How can a sociological perspective facilitate the transition from animal research to non-animal, new approach methodologies?

In our new paper, Safer Medicines Trust Research Director, Pandora Pound, explores whether a sociological perspective can help explain why animal research persists within academia despite the availability of scientifically superior, non-animal methodologies (NAMs) – and whether it can expedite a transition away from animal experiments.
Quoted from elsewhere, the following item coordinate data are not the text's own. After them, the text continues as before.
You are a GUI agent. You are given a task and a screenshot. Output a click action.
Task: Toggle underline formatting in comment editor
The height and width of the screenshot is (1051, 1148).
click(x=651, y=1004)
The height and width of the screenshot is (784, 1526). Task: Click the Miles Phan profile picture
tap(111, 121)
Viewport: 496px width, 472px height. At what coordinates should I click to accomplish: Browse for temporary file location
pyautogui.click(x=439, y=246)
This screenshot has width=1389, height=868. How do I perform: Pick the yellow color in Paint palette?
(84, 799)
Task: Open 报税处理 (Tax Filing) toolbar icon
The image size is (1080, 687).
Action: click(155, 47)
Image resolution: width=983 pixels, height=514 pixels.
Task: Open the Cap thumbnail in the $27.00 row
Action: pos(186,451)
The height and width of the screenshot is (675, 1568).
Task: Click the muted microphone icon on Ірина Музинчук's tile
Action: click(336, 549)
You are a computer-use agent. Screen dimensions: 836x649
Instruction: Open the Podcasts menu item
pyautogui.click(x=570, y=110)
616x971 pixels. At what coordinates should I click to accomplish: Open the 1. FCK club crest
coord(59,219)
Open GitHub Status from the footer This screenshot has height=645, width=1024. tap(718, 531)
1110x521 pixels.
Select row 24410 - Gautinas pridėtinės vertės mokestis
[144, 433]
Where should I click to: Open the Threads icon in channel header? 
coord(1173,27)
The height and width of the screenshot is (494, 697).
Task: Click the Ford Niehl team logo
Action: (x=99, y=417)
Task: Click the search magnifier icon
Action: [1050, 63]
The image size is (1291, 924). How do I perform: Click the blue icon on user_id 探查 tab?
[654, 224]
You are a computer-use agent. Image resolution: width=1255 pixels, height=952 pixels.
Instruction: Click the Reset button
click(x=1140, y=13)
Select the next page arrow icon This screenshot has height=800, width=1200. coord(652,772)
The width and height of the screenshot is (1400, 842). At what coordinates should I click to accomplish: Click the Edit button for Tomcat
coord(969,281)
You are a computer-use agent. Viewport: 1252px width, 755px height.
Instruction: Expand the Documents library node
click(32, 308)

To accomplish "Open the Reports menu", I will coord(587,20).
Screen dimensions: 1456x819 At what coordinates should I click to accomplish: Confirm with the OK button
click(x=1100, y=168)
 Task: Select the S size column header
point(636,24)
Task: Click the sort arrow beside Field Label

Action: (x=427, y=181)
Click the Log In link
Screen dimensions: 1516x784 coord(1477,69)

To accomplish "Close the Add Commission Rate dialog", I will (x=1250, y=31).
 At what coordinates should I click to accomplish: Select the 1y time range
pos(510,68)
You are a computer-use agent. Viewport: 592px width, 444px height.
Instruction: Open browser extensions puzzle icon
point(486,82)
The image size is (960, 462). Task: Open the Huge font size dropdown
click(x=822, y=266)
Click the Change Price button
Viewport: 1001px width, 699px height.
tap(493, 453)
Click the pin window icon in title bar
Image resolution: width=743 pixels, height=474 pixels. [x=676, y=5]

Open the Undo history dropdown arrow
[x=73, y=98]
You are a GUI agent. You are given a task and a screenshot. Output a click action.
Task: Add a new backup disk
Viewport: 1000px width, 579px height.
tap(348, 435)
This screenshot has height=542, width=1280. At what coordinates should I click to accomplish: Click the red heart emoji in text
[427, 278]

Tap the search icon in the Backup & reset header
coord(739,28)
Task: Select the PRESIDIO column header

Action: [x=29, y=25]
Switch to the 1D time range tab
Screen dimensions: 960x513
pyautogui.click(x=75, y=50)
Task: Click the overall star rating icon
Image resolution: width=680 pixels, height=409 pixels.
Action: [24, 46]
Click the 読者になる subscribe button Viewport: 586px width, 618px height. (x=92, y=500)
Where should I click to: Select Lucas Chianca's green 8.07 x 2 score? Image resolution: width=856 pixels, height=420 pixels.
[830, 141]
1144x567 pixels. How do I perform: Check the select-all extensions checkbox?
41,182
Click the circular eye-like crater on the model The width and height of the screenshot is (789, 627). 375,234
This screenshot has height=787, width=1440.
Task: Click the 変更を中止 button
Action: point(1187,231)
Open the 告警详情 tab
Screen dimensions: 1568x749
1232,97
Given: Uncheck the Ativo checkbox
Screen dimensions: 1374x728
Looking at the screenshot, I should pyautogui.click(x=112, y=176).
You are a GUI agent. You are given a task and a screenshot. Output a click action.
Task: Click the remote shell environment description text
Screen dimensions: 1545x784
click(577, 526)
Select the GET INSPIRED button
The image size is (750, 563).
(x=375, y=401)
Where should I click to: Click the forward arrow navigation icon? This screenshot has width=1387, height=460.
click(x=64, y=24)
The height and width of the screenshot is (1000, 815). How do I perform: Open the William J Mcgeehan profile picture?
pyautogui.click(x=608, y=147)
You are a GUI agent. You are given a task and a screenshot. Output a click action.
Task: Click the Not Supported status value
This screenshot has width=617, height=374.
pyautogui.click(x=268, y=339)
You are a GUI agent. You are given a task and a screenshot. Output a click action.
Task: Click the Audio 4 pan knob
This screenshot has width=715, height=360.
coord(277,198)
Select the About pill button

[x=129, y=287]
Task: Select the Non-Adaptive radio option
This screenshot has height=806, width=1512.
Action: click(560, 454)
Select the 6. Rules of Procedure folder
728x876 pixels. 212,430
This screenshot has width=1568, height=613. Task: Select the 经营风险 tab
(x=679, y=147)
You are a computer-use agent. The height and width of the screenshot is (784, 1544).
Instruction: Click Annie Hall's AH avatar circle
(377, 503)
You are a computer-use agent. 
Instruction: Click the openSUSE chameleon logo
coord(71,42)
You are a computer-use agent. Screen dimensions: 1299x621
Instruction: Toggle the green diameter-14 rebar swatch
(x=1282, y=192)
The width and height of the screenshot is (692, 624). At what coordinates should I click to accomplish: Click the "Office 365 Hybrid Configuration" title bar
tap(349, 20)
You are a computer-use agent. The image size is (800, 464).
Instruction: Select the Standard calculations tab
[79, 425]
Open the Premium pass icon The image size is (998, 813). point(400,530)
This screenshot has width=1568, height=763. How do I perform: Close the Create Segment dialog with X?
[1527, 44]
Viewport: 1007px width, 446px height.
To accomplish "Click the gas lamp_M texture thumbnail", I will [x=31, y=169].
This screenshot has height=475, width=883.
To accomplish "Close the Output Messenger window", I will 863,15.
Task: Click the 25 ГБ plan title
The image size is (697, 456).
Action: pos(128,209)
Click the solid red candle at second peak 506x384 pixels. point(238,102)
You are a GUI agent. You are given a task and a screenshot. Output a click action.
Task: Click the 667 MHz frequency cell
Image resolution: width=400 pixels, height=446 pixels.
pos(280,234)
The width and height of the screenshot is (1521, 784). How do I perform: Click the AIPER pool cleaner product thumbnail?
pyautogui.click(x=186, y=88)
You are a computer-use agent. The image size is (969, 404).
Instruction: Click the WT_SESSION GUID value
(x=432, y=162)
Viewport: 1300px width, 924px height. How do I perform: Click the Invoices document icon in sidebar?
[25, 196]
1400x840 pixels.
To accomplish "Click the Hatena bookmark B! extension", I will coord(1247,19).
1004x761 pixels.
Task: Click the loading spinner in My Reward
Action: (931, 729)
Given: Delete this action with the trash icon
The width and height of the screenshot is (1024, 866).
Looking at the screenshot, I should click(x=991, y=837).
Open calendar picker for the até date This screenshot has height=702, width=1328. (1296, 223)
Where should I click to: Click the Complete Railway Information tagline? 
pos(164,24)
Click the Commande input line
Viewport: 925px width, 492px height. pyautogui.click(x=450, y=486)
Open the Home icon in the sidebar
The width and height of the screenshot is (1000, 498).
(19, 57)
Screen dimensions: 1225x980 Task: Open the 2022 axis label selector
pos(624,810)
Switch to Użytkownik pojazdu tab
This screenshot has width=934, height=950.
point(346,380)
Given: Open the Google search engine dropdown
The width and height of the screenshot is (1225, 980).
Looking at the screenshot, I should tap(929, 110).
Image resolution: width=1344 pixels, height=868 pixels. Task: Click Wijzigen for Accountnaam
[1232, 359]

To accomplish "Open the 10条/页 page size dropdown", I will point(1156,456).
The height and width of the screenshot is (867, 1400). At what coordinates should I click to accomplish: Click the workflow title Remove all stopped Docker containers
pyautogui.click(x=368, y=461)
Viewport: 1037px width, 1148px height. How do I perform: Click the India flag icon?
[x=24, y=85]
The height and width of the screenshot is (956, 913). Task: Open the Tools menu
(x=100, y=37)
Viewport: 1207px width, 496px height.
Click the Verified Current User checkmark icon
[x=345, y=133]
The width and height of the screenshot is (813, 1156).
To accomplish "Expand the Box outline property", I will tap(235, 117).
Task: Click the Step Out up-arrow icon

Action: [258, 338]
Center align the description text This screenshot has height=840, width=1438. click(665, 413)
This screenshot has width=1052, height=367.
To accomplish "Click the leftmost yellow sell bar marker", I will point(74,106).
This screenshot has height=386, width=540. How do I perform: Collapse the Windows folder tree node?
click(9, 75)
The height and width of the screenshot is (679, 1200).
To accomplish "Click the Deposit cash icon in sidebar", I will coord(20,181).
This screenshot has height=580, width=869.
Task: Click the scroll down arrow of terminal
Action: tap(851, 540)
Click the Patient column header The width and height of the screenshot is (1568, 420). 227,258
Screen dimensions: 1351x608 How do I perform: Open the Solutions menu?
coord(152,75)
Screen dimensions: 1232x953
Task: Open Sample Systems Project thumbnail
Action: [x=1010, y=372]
Drawing on the theoretical framework of French sociologist Pierre Bourdieu, she explains how animal research maintains its dominance through ‘symbolic capital’ — the rewards and recognition scientists acquire for publishing papers and obtaining funding — and how shifting to NAMs may place this capital at risk. She highlights the relationship between the animal research field and the ‘field of power’ (government, regulators, funders), suggesting this may be delaying the pace of change, and arguing that we need to be alert to the ways in which current power relationships may be perpetuating access to capital for animal researchers and denying it to NAMs scientists.
The paper emphasises that transitioning to NAMs is not just about having the right technologies available, it’s about tackling the academic system of rewards and disincentives, it’s about examining the balance of power and how it works to promote animal research, and it’s about changing what counts as capital within academia, so that scientists are rewarded, not for publishing ‘high-impact’ papers and acquiring prestigious grants, but for conducting scientifically robust, ethical science that will actually make a difference to people’s lives.